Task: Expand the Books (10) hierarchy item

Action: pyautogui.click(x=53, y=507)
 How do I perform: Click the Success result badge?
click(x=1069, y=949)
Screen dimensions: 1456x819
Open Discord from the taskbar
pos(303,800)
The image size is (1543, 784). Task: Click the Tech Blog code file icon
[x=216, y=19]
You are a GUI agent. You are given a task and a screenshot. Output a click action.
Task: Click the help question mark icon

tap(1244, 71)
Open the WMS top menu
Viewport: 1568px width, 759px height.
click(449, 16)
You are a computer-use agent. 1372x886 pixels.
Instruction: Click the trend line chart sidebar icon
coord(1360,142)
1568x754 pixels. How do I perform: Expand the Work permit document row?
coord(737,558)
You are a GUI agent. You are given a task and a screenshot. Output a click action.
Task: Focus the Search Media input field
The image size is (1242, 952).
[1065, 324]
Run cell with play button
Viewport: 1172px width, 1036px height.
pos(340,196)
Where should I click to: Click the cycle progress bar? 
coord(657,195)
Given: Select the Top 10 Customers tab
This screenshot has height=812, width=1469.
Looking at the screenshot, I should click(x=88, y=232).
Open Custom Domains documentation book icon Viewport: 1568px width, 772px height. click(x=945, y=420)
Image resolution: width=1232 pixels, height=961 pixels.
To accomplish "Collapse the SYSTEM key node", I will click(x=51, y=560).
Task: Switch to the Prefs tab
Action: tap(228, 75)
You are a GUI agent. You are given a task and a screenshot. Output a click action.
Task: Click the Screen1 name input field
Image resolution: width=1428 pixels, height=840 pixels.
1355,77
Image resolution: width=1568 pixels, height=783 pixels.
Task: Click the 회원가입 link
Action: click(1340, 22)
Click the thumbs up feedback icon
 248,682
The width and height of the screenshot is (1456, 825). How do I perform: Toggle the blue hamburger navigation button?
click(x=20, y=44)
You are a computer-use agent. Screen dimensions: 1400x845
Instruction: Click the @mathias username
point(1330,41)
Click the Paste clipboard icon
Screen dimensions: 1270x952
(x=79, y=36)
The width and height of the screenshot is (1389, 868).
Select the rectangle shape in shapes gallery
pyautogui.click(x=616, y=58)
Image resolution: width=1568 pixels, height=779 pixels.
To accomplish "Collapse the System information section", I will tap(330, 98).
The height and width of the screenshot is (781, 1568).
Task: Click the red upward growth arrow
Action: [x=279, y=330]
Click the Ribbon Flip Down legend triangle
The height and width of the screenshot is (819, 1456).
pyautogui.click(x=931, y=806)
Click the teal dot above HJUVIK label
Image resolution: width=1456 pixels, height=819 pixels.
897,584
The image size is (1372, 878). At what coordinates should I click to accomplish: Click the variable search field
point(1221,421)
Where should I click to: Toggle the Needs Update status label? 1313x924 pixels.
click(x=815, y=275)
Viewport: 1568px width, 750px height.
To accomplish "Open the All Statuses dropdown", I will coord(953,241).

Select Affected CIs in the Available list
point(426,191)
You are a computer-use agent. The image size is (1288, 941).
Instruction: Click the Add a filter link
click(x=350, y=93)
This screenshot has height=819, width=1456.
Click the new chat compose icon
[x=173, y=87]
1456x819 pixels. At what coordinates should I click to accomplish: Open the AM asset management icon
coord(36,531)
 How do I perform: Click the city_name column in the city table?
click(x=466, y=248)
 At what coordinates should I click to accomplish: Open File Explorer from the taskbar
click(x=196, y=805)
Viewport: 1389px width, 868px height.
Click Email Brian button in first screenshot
###
[Instructions for the task] Wherever the string "computer" shows up in the material, copy the line that holds it.

[Solution below]
You are a computer-use agent. 1372x886 pixels.
You are a computer-use agent. Screen dimensions: 1400x845
You are a computer-use agent. The image size is (1288, 941).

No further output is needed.